Why?, one might ask. I will retort, why not?
This value connotes nothing. The dictionary defines zero as the line or point from which all divisions of a scale are measured in either a positive or a negative direction. A good starting point, right. So why aim for it when I have clearly moved from where I started.
Moving up is always a goal…. in our studies, career, family, wealth, possessions….. We work to reach a certain point to satisfy our urge to get to a higher plane. As we reach each life’s goal, we can’t wait to move up another notch. In our economics class, we were taught that human needs and wants are insatiable. Maslow said that new and higher level needs emerge even if we have not fully satisfy old needs…. that is human nature. Unmet needs are the staple that consumes a person to desire to be better today than yesterday (just like how Spiral Staircase does for love) …. for life.

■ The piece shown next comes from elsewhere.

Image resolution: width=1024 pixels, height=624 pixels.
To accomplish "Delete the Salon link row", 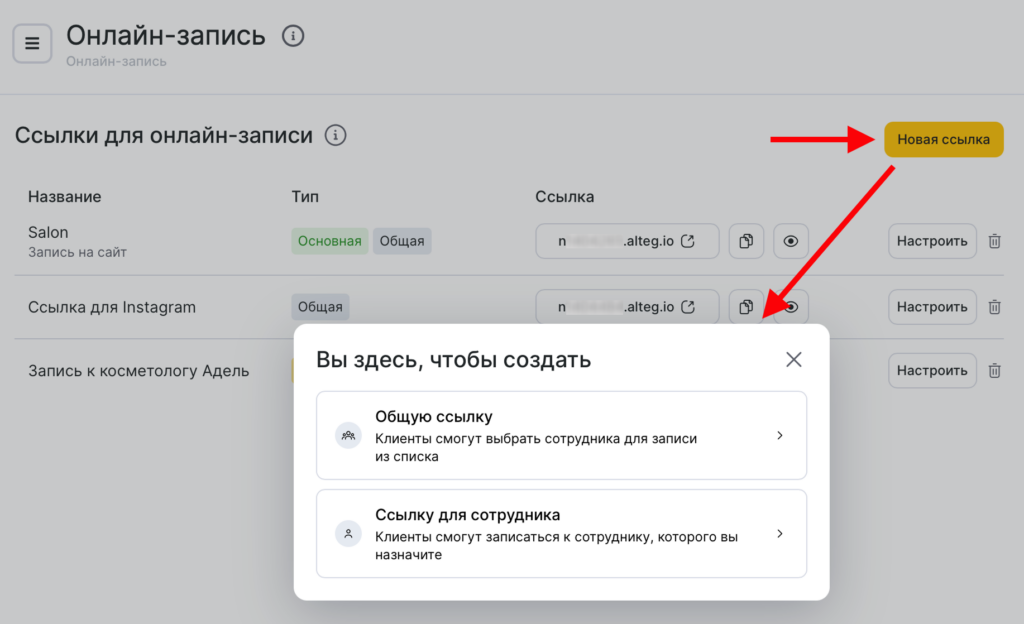I will [994, 241].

With that comes our desire for a better self to be able to be good in what we are doing so that we will move up, earn more and acquire more. This is the life cycle for most of us. That is also the path I chose for myself….. after graduating from the university, even finishing graduate studies, getting married and raising a family, juggling between careers and ventures; buying a house, making it bigger and better and stuffing with all sorts of things. I used to pride myself with being among first-time user of the latest gadgets and connected to just about anyone and anything.
It started rather inconspicuously…..
Once upon a time, our home used to be just a box with two rooms and few things. Hubby, me and our eldest daughter stayed in one room and the help stayed in the other room. It was fine, we fitted and got everything we needed. Then, came middle daughter and only son. Readjustment in living arrangement were made including five family members sleeping altogether on the short side of the bed to fit in. Expansions were made which made living comfortable over time. Now we are all comfortably fitted in the bigger house. As we age we want to fill the house with things that made us happy and comfortable. Without noticing it, what used to be so refreshingly airy, light and easy on the eyes seems so full and brimming with stuff. We became collectors. It is not necessarily bad. We earn those for ourselves because we worked for those. It actually doesn’t sound too good saying it.
Last year, the house had a good shake up and I stumbled on a lot of broken and unusable items in shelves and cabinets gathering dust and new things that remained unused for so many years. I decided it was time to let go of so many things that clutter the house and our lives. Less is Best was born. I already disposed of a lot of these things, yet we still have clutters scattered all over waiting to be sorted and decided on. Here is one area where the goal is being set to 0….. new acquisitions, clutter, stress. As I declutter, there is more space to move about. Empty space is a lot easier on the eyes too. I still have a long way to go as I have mounds of stuff all over the place …… some are hard to let go…. sigh
Other 0 goals follow: 0 credit card balance. I am down to 1 credit card from a high of 5. Twice, I maxed out balances for a number of cards and had a hard time coping from payroll to payroll. I finally eased the debt through a combination of steel determination, low-priced credit and discipline. I vowed never to go to that situation again. I guess I made progress but that is not just my goal for my finances… I have to up the ante. I must caution this is a hard area because there are lots of temptations. I may have eased up on my lust for material things but I’m just human….. There are other things that give pleasure….. like sensual and visual pleasure from experiences ….. more on this in another post. The consolation from this switch is that … it is clutter-free and refreshes the soul. But I must watch out for careless habitual spending and still exercise restraint.
0 is also the goal in tardiness and absences at work. A positive value for these brings negative consequences in terms of leave credit or salary deduction, sometimes both. Like for credit, I once maxed out my leave credits because of career hopping and sickness. It was like starting all over again…. like hitting ground 0….. as a certain number of leave credits is required to stay in the payroll, meaning receive salary on time. It took time to earn back those leave credits…. with the monstrous traffic and the need for a break at times. Again, I vow never to be in this situation and 0 in this department will ease my trouble.
After all of the ups and downs in life, being at that point may not be bad at all. Starting or restarting at point 0 may just be the place where one can have an opportunity to start all over again, mend things or move in another direction. Isn’t that point too what being grounded is all about. Everyone has to start somewhere and point 0 is that point when the mind is clear, the possibilities are endless and the perspective is fresh.